▶ _What is required_
From the line with "1024x680 pixels." through the line with "How do I perform: Hide", inclusive, return each line of the data below exactly and leave the rest out.

▶ _Data supplied_

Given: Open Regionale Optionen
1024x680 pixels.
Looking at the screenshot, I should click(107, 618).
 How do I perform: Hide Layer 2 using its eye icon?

* * *

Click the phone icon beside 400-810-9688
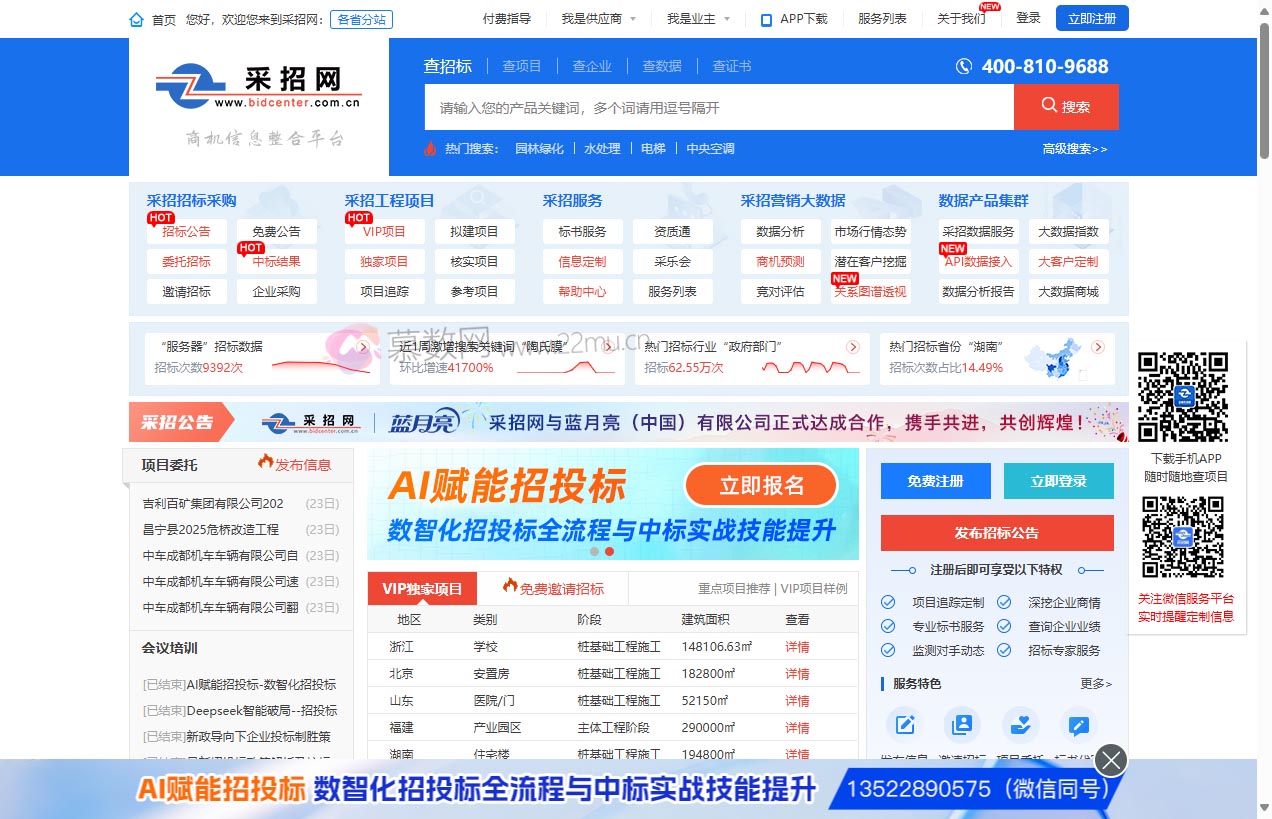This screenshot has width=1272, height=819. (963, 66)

==

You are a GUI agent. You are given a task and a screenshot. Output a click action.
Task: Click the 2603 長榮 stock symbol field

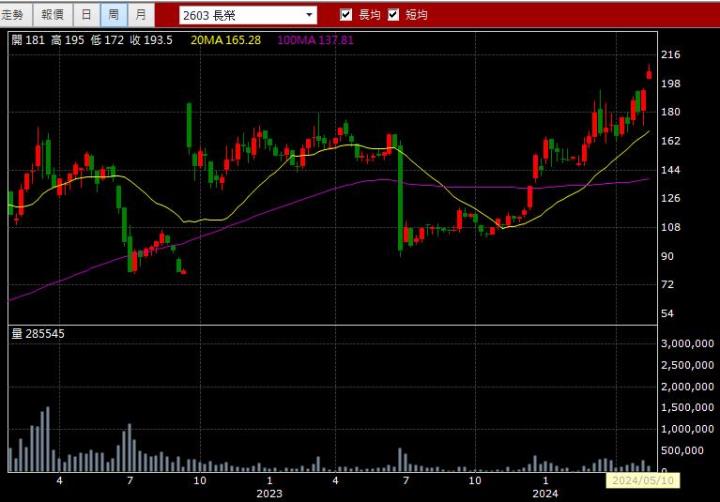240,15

▶ _Answer space_
1024x680 pixels.
Looking at the screenshot, I should click(107, 618).
 How do I perform: Hide Layer 2 using its eye icon?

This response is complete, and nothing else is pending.